## Recorded data
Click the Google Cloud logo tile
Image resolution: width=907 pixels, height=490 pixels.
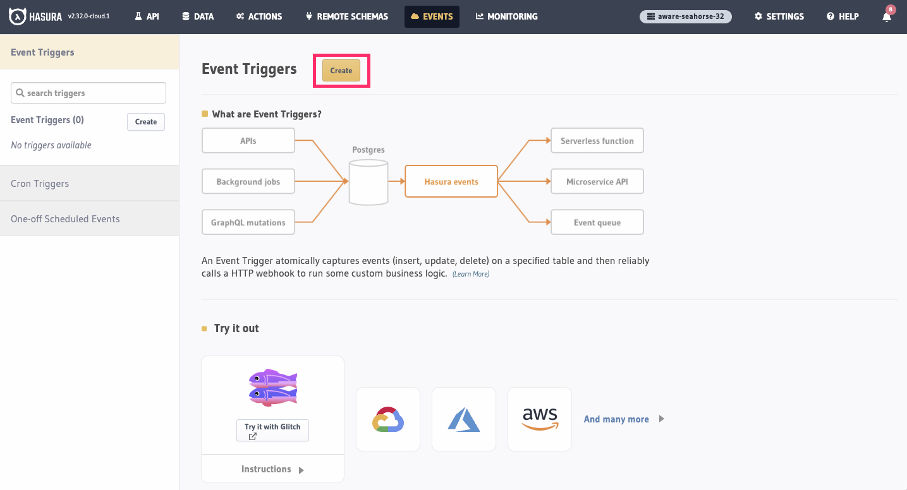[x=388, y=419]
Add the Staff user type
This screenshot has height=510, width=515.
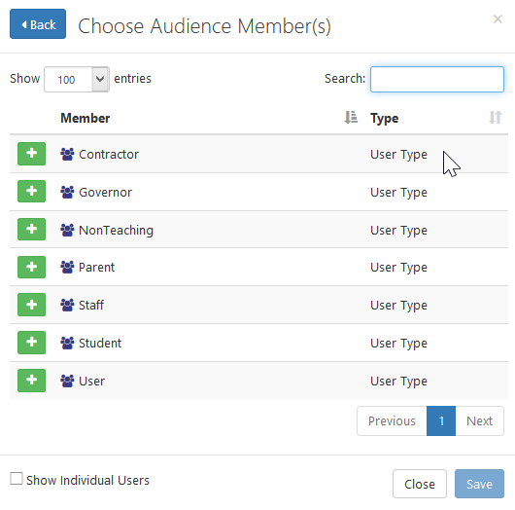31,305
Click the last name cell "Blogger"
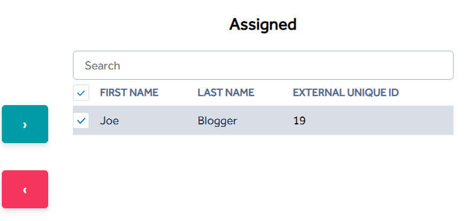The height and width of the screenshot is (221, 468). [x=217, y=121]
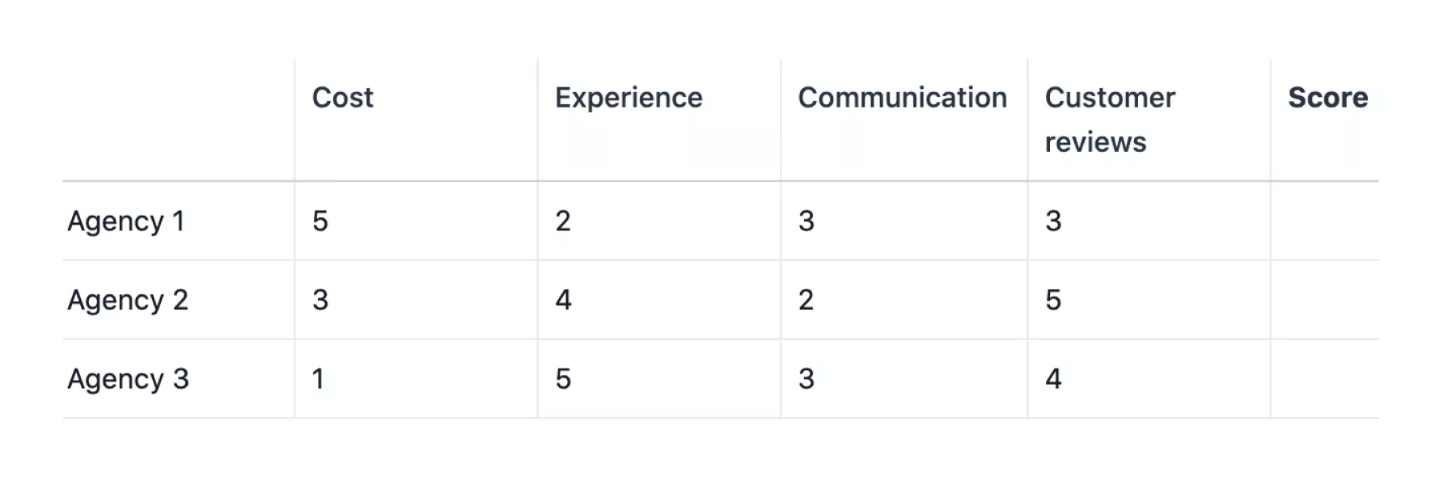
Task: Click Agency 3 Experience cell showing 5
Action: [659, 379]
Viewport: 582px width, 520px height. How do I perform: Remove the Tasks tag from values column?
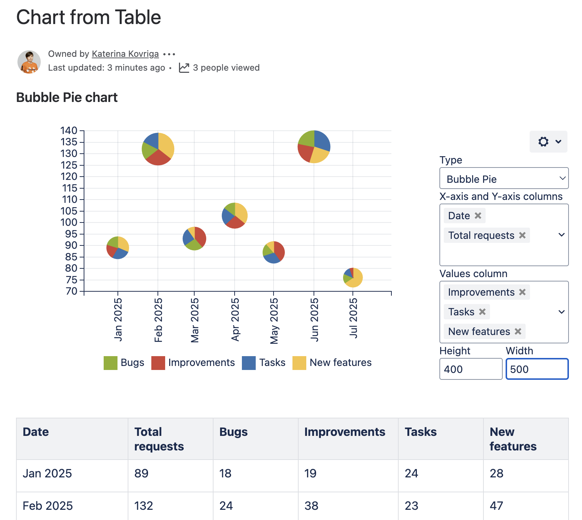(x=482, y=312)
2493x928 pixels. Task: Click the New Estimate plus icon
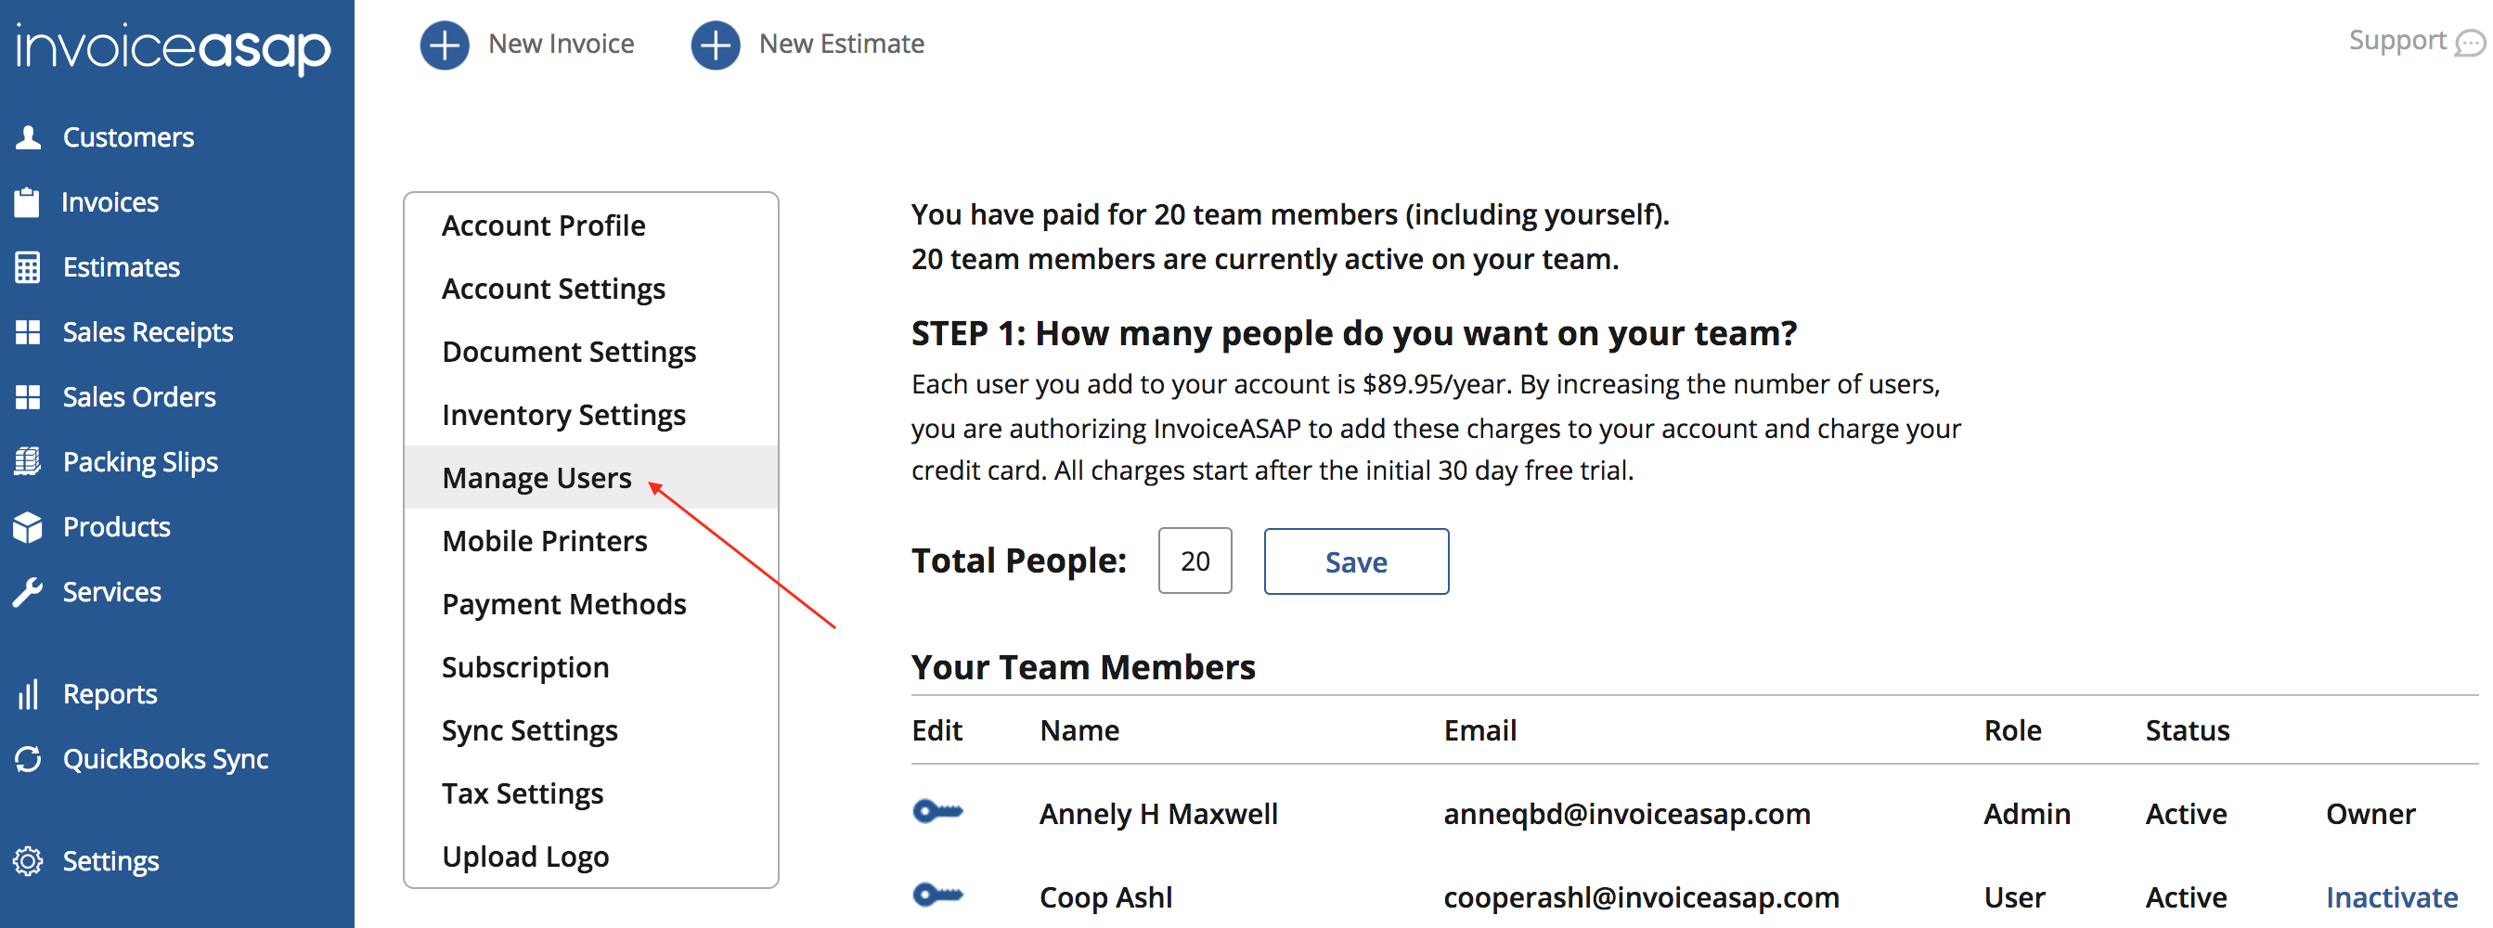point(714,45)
---
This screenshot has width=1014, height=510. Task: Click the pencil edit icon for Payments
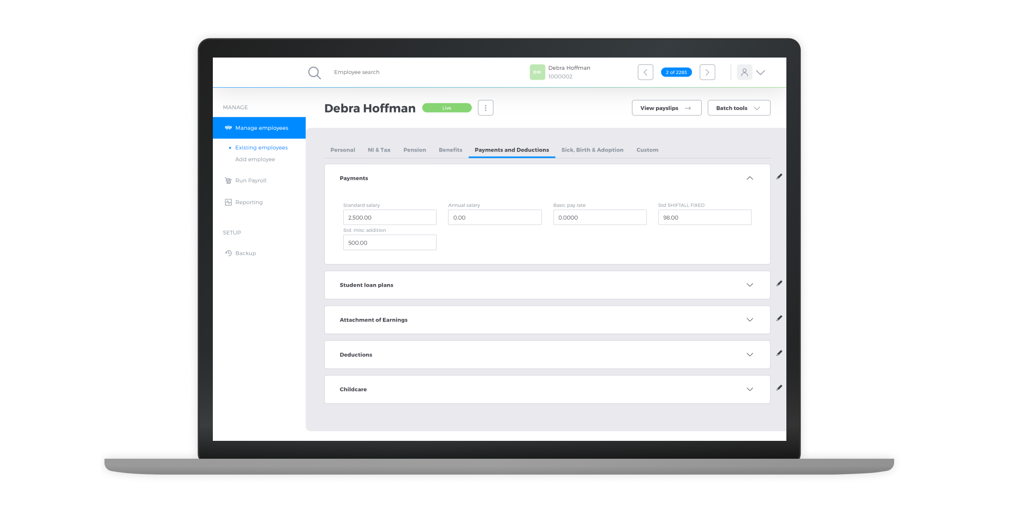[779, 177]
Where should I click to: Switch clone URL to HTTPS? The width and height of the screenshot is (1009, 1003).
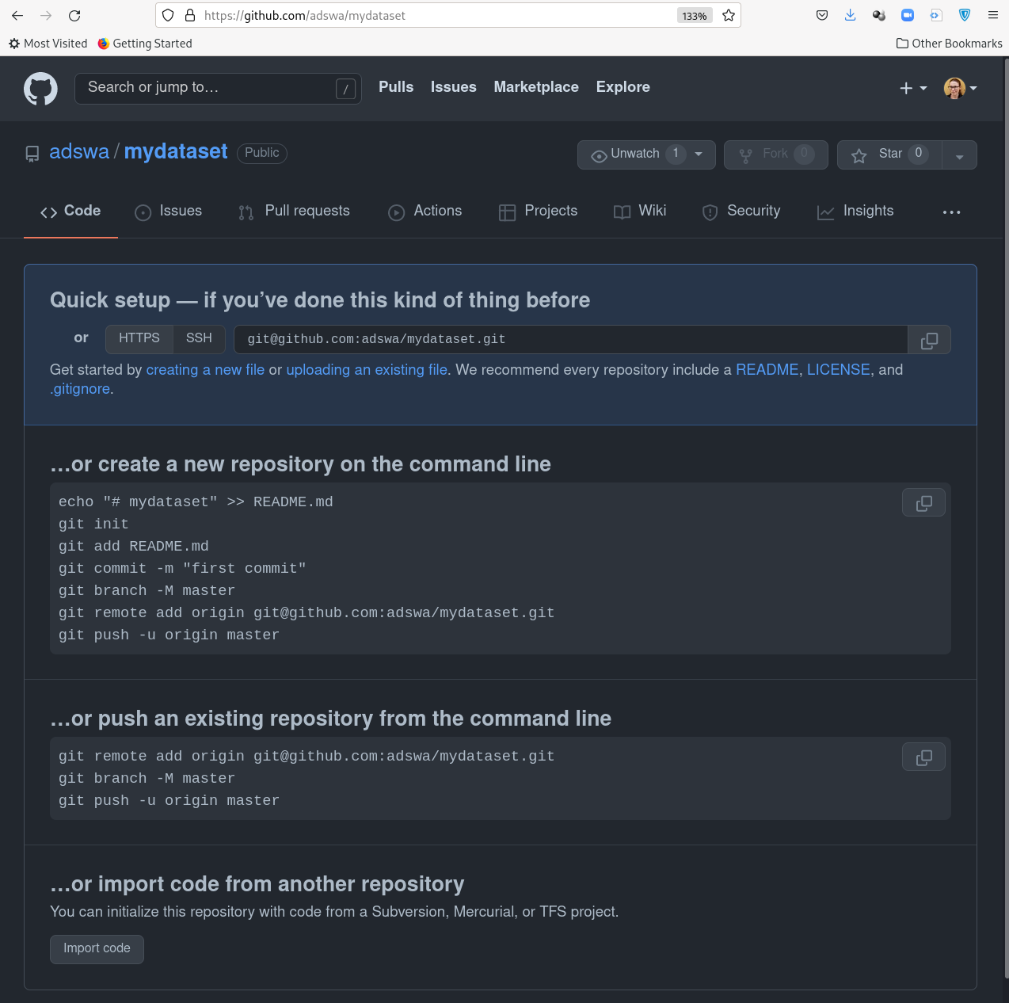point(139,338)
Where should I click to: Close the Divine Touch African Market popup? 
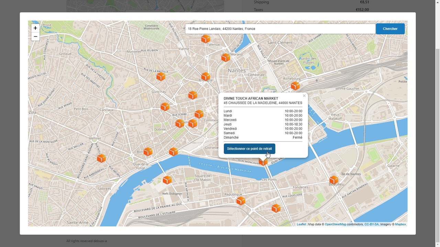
==
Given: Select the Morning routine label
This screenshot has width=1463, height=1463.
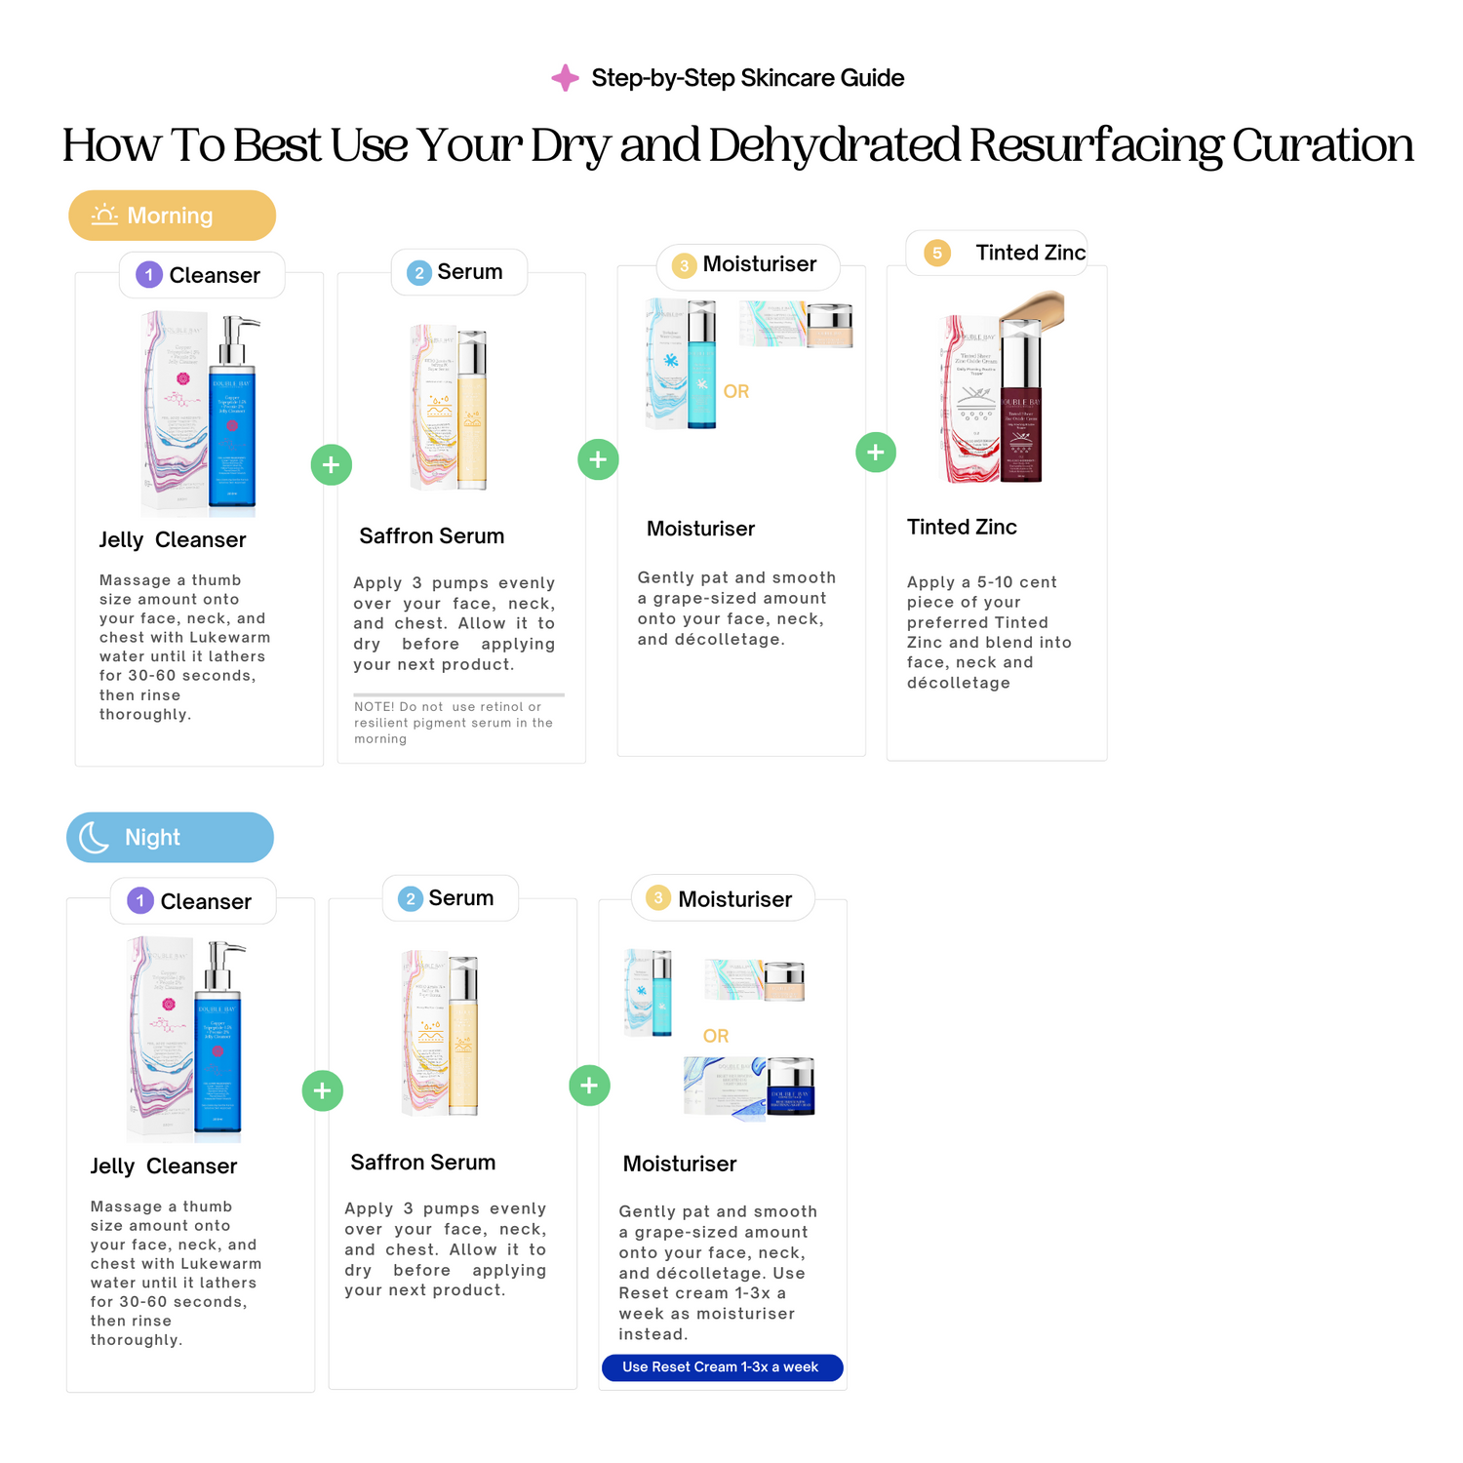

## Work required
Would you please repeat exactly the lines above, starting at the line with "Given: Select the Morning routine label" and stopping at the line with "This screenshot has width=1463, height=1463.", both included?

## Exercise solution
Given: Select the Morning routine label
This screenshot has width=1463, height=1463.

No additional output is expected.